* _Artikel_:
================

Ortsgruppe Nürtingen


Wie wir Putins Kriegskasse austrocknen

Schluss mit Öl und Gas im Heizungskeller - was jeder Hausbesitzer tun kann, außer den Thermostat herunterdrehen


Über 400 Millionen Dollar überweist der Westen nach Russland für Gas, Öl und Kohle. Und zwar jeden Tag. Dass wir Putins Kriegskasse Tag für Tag füllen, ist politisch ein Offenbarungseid, moralisch ein Desaster und ökologisch kaum anders zu benennen als eine Schweinerei. Um von der Abhängigkeit weg zu kommen kann jeder, vor allem Hausbesitzende, etwas machen. Ausreden gelten nicht mehr. Wobei die Schwierigkeit sein wird, ob es schon für den kommenden Winter nennenswerte Fortschritte zu mehr Autarkie geben kann. Wir müssen beim Heizen weg von  Öl und Gas. Hier eine Übersicht zu den Alternativen im Heizungskeller.

================

* _Bereitgestellte Daten_:
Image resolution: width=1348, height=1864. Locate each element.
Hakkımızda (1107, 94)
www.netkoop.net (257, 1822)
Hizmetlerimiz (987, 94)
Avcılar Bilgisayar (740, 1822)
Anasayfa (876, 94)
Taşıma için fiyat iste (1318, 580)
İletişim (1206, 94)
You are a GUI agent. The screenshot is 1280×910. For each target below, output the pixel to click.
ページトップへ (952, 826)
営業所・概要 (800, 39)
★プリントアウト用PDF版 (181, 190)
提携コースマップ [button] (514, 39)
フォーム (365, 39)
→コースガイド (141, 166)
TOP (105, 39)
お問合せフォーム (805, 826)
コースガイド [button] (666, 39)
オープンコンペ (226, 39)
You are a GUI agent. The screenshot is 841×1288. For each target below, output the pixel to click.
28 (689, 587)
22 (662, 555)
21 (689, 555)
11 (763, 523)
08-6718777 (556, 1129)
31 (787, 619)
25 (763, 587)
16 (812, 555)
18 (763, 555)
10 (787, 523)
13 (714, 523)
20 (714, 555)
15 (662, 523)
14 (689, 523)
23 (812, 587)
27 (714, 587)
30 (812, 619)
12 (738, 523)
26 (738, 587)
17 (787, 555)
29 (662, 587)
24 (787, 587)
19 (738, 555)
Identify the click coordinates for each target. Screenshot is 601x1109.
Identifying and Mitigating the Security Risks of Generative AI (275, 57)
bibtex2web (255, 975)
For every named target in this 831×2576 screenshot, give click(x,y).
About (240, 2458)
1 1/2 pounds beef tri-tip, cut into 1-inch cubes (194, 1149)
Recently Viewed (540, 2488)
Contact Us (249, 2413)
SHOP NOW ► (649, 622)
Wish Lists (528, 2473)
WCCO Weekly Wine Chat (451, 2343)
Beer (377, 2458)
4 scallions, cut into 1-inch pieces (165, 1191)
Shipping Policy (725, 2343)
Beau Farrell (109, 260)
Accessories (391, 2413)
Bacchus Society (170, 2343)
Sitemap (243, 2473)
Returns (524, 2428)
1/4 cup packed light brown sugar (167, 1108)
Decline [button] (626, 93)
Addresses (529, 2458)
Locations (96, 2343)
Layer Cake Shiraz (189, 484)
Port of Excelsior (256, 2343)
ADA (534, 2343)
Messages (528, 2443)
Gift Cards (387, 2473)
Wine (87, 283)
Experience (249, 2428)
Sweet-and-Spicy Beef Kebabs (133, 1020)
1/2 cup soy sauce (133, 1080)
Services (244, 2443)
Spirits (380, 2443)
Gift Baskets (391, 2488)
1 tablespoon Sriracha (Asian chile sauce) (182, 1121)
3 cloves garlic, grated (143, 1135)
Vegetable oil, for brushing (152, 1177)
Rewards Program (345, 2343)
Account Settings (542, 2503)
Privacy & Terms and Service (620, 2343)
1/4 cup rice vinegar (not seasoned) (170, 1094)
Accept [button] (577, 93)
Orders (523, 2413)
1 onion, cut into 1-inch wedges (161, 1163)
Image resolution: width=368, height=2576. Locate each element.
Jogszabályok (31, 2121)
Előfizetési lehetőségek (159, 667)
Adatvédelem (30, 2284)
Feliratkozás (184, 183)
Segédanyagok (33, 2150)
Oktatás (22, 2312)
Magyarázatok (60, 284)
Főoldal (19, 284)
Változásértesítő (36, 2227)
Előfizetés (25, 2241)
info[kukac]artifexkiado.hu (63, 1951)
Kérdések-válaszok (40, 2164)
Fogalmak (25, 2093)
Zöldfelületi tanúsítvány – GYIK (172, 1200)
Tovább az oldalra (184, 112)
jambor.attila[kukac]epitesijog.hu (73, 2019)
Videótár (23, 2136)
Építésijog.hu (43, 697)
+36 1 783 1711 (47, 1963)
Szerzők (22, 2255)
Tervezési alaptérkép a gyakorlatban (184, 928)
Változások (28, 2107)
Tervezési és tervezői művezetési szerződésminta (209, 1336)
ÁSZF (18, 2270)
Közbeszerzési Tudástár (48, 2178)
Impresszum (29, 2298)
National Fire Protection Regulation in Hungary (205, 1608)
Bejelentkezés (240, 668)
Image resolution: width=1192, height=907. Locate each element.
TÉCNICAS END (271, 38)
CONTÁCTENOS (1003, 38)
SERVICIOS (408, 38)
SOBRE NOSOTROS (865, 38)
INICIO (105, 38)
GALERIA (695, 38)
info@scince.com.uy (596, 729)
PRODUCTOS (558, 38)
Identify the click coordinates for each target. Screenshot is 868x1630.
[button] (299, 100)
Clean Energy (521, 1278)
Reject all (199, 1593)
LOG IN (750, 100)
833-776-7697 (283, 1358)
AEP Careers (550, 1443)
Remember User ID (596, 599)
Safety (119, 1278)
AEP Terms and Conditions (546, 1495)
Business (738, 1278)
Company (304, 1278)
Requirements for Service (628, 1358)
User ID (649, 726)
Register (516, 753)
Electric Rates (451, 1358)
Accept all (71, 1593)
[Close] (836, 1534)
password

================

* _Aufgaben_:
• a. Wie viel Geld überweist der Westen laut dem Artikel über Putins Kriegskasse jeden Tag für Gas, Öl und Kohle nach Russland?
• b. Schreib den Artikel über Putins Kriegskasse nach seinem letzten Satz weiter.
Die Daten haben nichts mit dem Artikel über Putins Kriegskasse zu tun.

* _Antworten unten_:
• a. Über 400 Millionen Dollar.

• b.
Ersatz alter Öl- und Gasheizungen
durch effizientere?


Ganz schlecht erscheint eine neue Investition in die alten fossilen Energieträger, die erst zur Abhängigkeit von Russland geführt haben. Wer sofort etwas machen will, auch weil der alte Öl- oder Gasbrenner raus muss, dabei aber doch keine Alternative zu seinem Gasanschluss oder Ölkeller sieht, der muss wenigstens diese Bedingungen erfüllen: Die neue Heizung hat ein Brennwertgerät zu sein, das einen deutlich höheren Wirkungsgrad hat. Es müssen Komponenten dazu, die erneuerbare Energien einsetzen. Das verlangt schon der Gesetzgeber. Im klassischen Fall ist das der Warmwassersonnenkollektor auf dem Dach, möglichst auch für die Heizungsunterstützung. Der Wärmegedarf des Hauses gehört generell gesenkt. Das Dämmen der obersten Geschossdecke ist schon lange ein Muss, verankert in der Landesbauordnung. Nur wird es nicht kontrolliert. Dort zu dämmen, ebenso die Kellerdecke, lässt sich auch selber machen. Wenn nicht viel besser gleich der Berater von der Energieagentur geholt wird. Wer partout meint, weiter Öl und Gas im Haus haben zu müssen, der sollte sich eh beeilen. Im Koalitionsvertag heißt es, dass ab 2025 keine Verbrenner für die Fossilen mehr eingesetzt werden dürfen.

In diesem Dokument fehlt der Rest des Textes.